Ramón Verea
Who was Ramón Verea?
Spanish journalist and engineer
Biographical data adapted from Wikipedia’s article on Ramón Verea (CC BY-SA 4.0).
Biography
Ramón Silvestre Verea Aguiar y García was born on December 11, 1833, in Curantes, a small parish in the Galicia region of northwestern Spain. From a young age, he explored a wide range of interests, eventually working as an engineer, journalist, and inventor. His curiosity drove him to travel across the Atlantic, ultimately earning him a place among notable Spanish-speaking inventors of the 19th century.
Verea moved to the Americas, spending a significant part of his life in both the United States and South America. While in New York, he worked as a journalist and writer for Spanish-language publications, serving the city's growing Hispanic communities. During this time, the industrial advancements in the United States inspired him and provided the resources he needed for his inventions.
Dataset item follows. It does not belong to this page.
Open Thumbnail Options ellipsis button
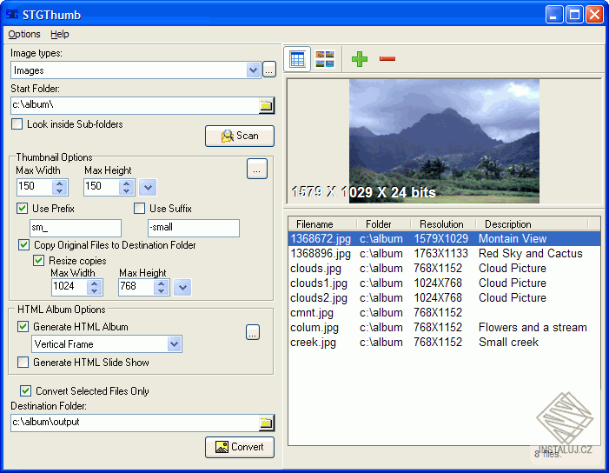609x473 pixels. click(x=256, y=170)
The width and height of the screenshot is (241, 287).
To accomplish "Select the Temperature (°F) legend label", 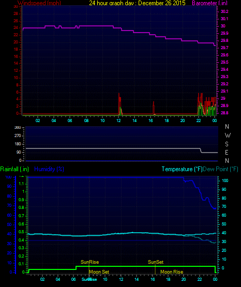I will [182, 169].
In 1878, Verea patented his most famous invention, the Calculadora Alicia, a mechanical calculating machine. This device stood out because it used an internal multiplication table, allowing it to perform direct multiplication without having to rely on repeated additions, making it much faster. Although Verea didn't aim to commercialize it, stating he wanted to show that a Spaniard could achieve such a feat, this innovation placed him ahead of others working on similar projects.
Apart from inventing, Verea remained an active writer and journalist, focusing on political, cultural, and scientific topics. His writing connected him with Spanish-speaking audiences on both sides of the Atlantic and allowed him to discuss the technological and social shifts happening around him.
Verea spent his last years in Buenos Aires, Argentina, passing away on February 6, 1899. He died at the end of a century marked by extraordinary changes in science and technology, to which he made a modest but real contribution. Though he remained relatively unknown outside of Spanish and Galician cultural circles for much of the 20th century, later recognition of his calculating machine has renewed interest in his role in the history of computing and mechanical invention.
Before Fame
Verea grew up in Galicia when Spain was going through a lot of political changes, with many constitutional changes, civil conflicts, and changing regimes in the mid-1800s. Like many educated Galicians of his time, he realized that achieving his ambitions often meant leaving home. He moved to the Americas, where cities like New York and Buenos Aires offered more opportunities for someone with his wide range of skills.
Starting as a journalist and writer gave him a solid background in communication and intellectual pursuits, while his interest in engineering led him towards the practical sciences that were transforming industry and commerce. By the time he settled in New York in the 1870s, he was ready to get involved with the city's lively culture of invention, which included figures like Thomas Edison at that time, and to work on the mechanical ideas that led to his 1878 patent for a calculating machine.
Key Achievements
- Invented the Calculadora Alicia in 1878, a mechanical calculator featuring an internal multiplication table that enabled direct multiplication
- Received a United States patent for his calculating machine, one of the earliest such patents granted to a Spanish inventor
- Sustained a career as a journalist and writer in Spanish-language media across the United States and South America
- Demonstrated a significant technical advance over existing calculating machines by eliminating the need for repeated additions in multiplication operations
Did You Know?
- 01.Verea stated publicly that he had no intention of manufacturing or selling his Calculadora Alicia, claiming his sole purpose was to prove that a Spanish inventor could produce such a device.
- 02.His calculating machine of 1878 used an internal multiplication table stored in a metal cylinder, allowing direct multiplication rather than the slower method of repeated addition used by most contemporary machines.
- 03.Verea worked as a journalist in New York during the 1870s, contributing to Spanish-language newspapers at a time when the city had a growing but relatively small Hispanic immigrant community.
- 04.He was born in Curantes, a rural Galician parish, yet spent decades of his life in two of the largest cities in the Western Hemisphere, New York and Buenos Aires.
- 05.His full name, Ramón Silvestre Verea Aguiar y García, reflects the traditional Galician and Spanish naming conventions combining both paternal and maternal family surnames.